I appreciate the time that the Minister took to answer my questions at the drop-in session. We will not cut NHS waiting times without good, well-resourced social care. My Liberal Democrat council colleagues in Bath are on track to bring social care back in-house, which means better care that is better delivered locally and long-term savings. However, even Bath & North East Somerset Council, as he knows and as I have already pointed out, is under severe financial strain. Will he therefore commit to extra funding to allow it to deliver the vital social care that my constituents so desperately need?

Adult social care is a demand on all upper-tier authorities. I commend BANES Council on the work it is doing; that is precisely the demonstration of flexibility and innovation in local government that we look for to deliver quality services in a cost-efficient way, and it deserves our approbation for that. With the Department of Health and Social Care, we keep under review precisely those policies relating to adult social care, to make sure that those who are most in need receive the services that they need in a timely fashion.

Would the Minister like to put on record that he shares my thanks to Councillor Lezley Picton, the leader of Shropshire Council, who has done a fantastic job despite the challenges in trying to get down the deficit there? The council has found significant efficiency savings, but there is still more to do. Ahead of the local government finance settlement announcement, could the Minister look at the rural services delivery grant and see what more can be done for large rural counties such as Shropshire, which he will know is the largest landlocked county in England?

I am grateful to my hon. Friend and for the work that Councillor Picton does as the leader of his council. He is absolutely right to point to the continued importance of innovation, change and reform to ensure value for money—that is key—and to highlight the importance of the rural services delivery grant. My right hon. Friend the Secretary of State and I remain committed to that and we hope to be able to make that announcement in due course.

Rural councils face a disproportionate triple whammy from the rising cost of energy due to the Ukraine war, with rural councils and rural public services having to pay higher heating, energy and labour costs. Could I have a meeting with my hon. Friend to talk about the fair funding formula, to make sure that rural councils are properly funded in this next settlement?

As a rural Member of Parliament, I am tempted to tell my hon. Friend that he will be preaching to the choir, but of course I am happy to meet him. He points to the challenges that rural councils face in delivering services in areas that are wide in geography and sparse in population.

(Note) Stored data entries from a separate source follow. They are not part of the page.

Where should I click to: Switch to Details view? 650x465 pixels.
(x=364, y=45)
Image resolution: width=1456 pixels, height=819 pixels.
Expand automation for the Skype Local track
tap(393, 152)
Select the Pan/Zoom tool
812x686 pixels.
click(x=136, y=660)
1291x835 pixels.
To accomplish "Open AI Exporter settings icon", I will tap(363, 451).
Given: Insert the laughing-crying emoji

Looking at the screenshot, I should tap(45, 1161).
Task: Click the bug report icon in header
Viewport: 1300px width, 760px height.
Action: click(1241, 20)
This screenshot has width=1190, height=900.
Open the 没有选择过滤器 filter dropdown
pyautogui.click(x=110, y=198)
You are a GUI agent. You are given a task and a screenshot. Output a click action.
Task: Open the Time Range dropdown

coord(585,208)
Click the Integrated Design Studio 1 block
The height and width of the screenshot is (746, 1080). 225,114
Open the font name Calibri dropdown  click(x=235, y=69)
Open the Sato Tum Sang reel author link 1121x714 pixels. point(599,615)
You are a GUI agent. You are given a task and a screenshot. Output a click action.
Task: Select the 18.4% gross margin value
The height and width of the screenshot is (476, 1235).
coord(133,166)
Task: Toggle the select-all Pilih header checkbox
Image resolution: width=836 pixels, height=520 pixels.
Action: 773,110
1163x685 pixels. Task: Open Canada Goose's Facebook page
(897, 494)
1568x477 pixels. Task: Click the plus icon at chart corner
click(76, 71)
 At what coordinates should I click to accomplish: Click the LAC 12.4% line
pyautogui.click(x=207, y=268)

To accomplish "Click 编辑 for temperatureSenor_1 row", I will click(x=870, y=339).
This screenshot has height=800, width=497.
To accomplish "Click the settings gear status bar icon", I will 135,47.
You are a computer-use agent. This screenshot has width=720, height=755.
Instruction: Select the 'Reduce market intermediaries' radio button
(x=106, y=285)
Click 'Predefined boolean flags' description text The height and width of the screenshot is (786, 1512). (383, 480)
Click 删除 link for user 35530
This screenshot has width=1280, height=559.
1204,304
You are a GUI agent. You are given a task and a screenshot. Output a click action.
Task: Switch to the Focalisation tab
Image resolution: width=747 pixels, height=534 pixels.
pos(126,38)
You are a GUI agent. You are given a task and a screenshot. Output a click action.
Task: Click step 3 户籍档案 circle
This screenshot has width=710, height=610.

The reality is that more and more councils are being pushed to the financial brink. It stands as a fact that more councils issued bankruptcy notices last year than in the previous 30 years combined. Those councils were Conservative, Liberal Democrat and no overall control, but the one thing they have in common is the Conservative Government in Downing Street. The Local Government Association reports that councils face an immediate £2.6 billion funding gap. Now that the deadline has passed, can the Minister confirm how many councils have applied for exceptional financial support, and whether pressures in adult social care, children’s services and homelessness will be fully met in the financial settlement?

It is not policy for us to comment individually on councils that are seeking advice from or engagement with officials, but I am grateful to the hon. Gentleman for his question, because it gives me the opportunity to put on record that my Department and I stand ready to engage with all those councils who wish to discuss their financial circumstances. We want to make sure that we have a well-funded, professional local government sector, delivering for those people in our communities who look to them for the services that they require for their daily lives.